Por el área de la bodega había una escalera que subía a la cafetería y a la oficina del gerente. En una ocasión que pasé frente a esa oficina noté que sobre el escritorio había una cantidad de billetes apilados como nunca había visto en mi vida y no se veía a nadie cerca. Me apresuré a alejarme de ahí pensando que probablemente alguien vigilaba de cerca pues no era posible que dejaran tanto dinero a la vista y con la puerta abierta.

Días después el encargado de piso hizo un comentario sobre un robo. Su dicho fue tan teatral y falso que me hizo sospechar de él, pero no me consta.

A punto de dejar el empleo para realizar en otro lado mi servicio social, un empleado joven y bilioso me dijo que tenía algunas novelas que él había comprado y que ahora estaba ofreciendo a buen precio.

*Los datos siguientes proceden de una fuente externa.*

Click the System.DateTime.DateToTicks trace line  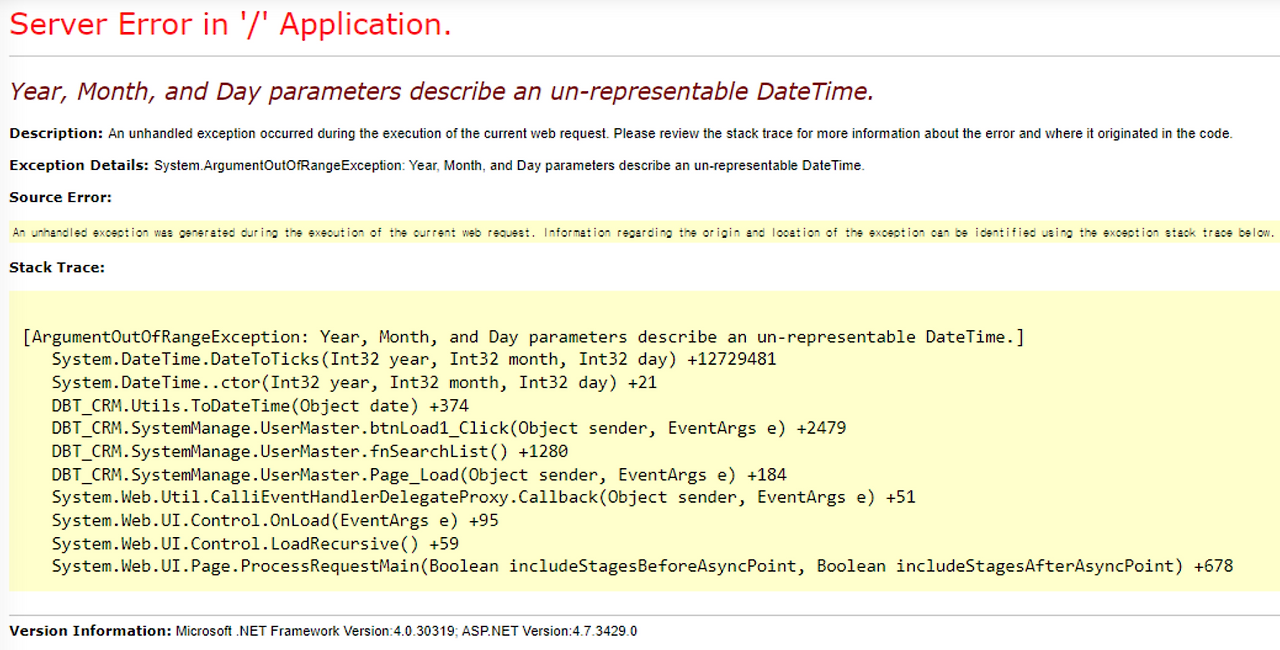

En realidad yo dejé de comprar novelas gracias a la generosidad de un sobrino de Mauricio Achar, que me prestaba libros para leerlos sin maltratarlos y para entregar a la brevedad. Creo que ahí aprendí a leer novelas en horas y le estoy muy agradecido por su generosidad y confianza.

Pero con el propósito de apoyar a aquel joven que atravesaba por un apuro económico le dije que sí me interesaba adquirir esas novelas, pues al fin y al cabo la mayoría de los empleados comprábamos libros.

Convenimos un precio ridículo por cinco libros de una editorial cara, para esto, él los había dejado en un supermercado cercano a la librería. Pagué y me retiré; un libro estaba muy maltratado y le hacían falta hojas. Los otros estaban impecables, podría sospechar que eran de procedencia dudosa. Ese día al salir del vagón del metro Pino Suárez, en medio de un gentío extraordinario, la bolsa con los libros se atascó entre las personas o me la jalaron a propósito. Las puertas del metro se cerraron con la bolsa de libros entre los pasajeros y esos libros se perdieron para siempre.

Ante la imposibilidad de recuperarlos, pensé: "eso me pasa por sospechar de su procedencia. Ni modos, lo del agua al agua".